T. Batler / UPMC / Pitt Health Sciences
A team from the University of Pittsburgh is trying to create an artificial limb that works like a limb. Star wars Movies.
“They’ve given him this new hand, and you can’t say it’s not his own,” said Lee Fisher, a biomedical engineer.
Luke even says “Ouch” when a medical droid pushes his artificial finger.
“This is our long-term goal,” Fisher said, “to recover the sensitive response from the missing organ.”
The human brain relies on a constant flow of sensitive information to perform basic tasks, such as holding a cup of coffee. Yet some sophisticated motorized organs – including those controlled only by a person’s thinking – do not respond in this way. As a result, even sophisticated prosthetics can often disappoint their users.
Fisher is one of more than 80 scientists, staff and trainees at the university’s Rehab Neural Engineering Lab working to add a touch of touch to synthetic materials. The goal is to equip artificial limbs with sensors that are connected to a person’s own nervous system.
Fisher’s lab, for example, is attaching artificial arms and legs to a device implanted in a person’s spine.
“It basically looks like a spaghetti noodle,” he says. “These can be inserted through a needle, so it’s a pretty minimally invasive process to hold them.”
The device was originally designed to reduce chronic pain by providing electrical impulses to the spine. But Fischer’s lab is using it to relay information from sensors to artificial hands or feet.
The technique is to stimulate the same nerve fibers that were once attached to a person’s own organ, Fisher said. That requires some trial and error.
“The first thing we do is just try and understand,‘ How did the stimulus feel? ’” He says. “Can we create a sensation that feels like it’s coming from their missing hand or their missing leg? Can we change the intense feeling of it?”
“There’s no hand, but I can feel it.”
A four-person survey suggests the answer is yes. Pat Bain, a participant whose right hand was amputated to stop the infection, described the stimulus in a video made by the university: “I know there are no hands, but I can feel it,” he says. “They may think the palm of my hand is the palm of my hand. It’s quite exciting.”

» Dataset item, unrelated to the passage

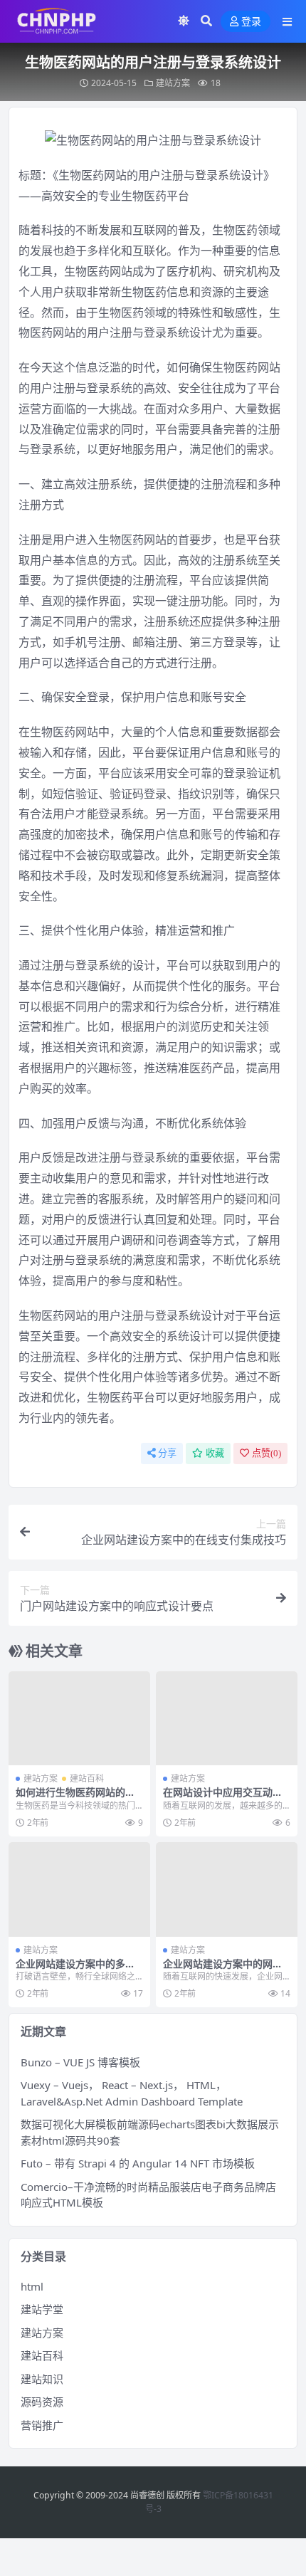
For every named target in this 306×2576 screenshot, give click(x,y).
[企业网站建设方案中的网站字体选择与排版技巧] (226, 1889)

Participants also reported that stimulation reduces the perception of pain coming from a missing limb – a common problem after an amputation.
Fisher’s team is now working to use spinal implants to provide sensitive responses from prosthetic legs and feet.
“Additions can make these prostheses more useful, because we rely on the constant response of our feet to stay straight,” Fisher said. “We’re basically like an inverted pendulum that you have to turn around to keep the balance,” he says.
Preliminary results suggest that at least one person was helped by the reaction using an artificial leg.
“We’ve seen improvements in his balance control while standing, and some improvement in his durability and confidence as he walks,” Fisher said.
Reaching the mind alone
Jennifer Collinger, an associate professor in the university’s Department of Physical Medicine and Rehabilitation, said those who are paralyzed can also benefit from artificial limbs, including the feeling of touch.
For several years, the Pittsburgh Group has been working with paralyzed volunteers who have just learned to control a robotic arm using their thinking.
The goal is to develop technology that allows them to be more independent, Collinger said. “The way we’re going is to be able to feed ourselves, make food, be able to dress,” he says.
But things like this can be difficult if a person has to rely only on their eyes to know what the robotic arm is doing. So scientists in Pittsburgh are adding similar touch sensors that they use to enhance artificial weapons. But in this case, the sensitive information is being sent directly to the brain without going through the spine.
Robert Gant, a biomedical engineer, says a study of individuals found that the feeling of touch makes a big difference.
“Half the time it takes to pick up someone’s belongings and turn them around,” he said And in some cases, the person completes almost as fast as a person with a performance.
So far, scientists have only been able to give people who use prostheses a very primitive sense of touch.
Good enough to know the reaction when there is weight on one foot or an arm encounters an object, says Gant. But users often describe the sensation as vibration, humming, tingling or pressure.
“The information we have been able to provide is certainly not a perfect substitute for what they have lost,” Fisher said.
Information will improve as new sensors arrive, and scientists will find better ways to connect them to a person’s nervous system, Gaunt said. But it won’t soon match the sensitivity of Luke Skywalker’s artificial hand.
“Our ability to discriminate [among] Different types of objects, textures, surfaces, this is a difficult problem, “said Gaunt, although he hopes it is not unattainable.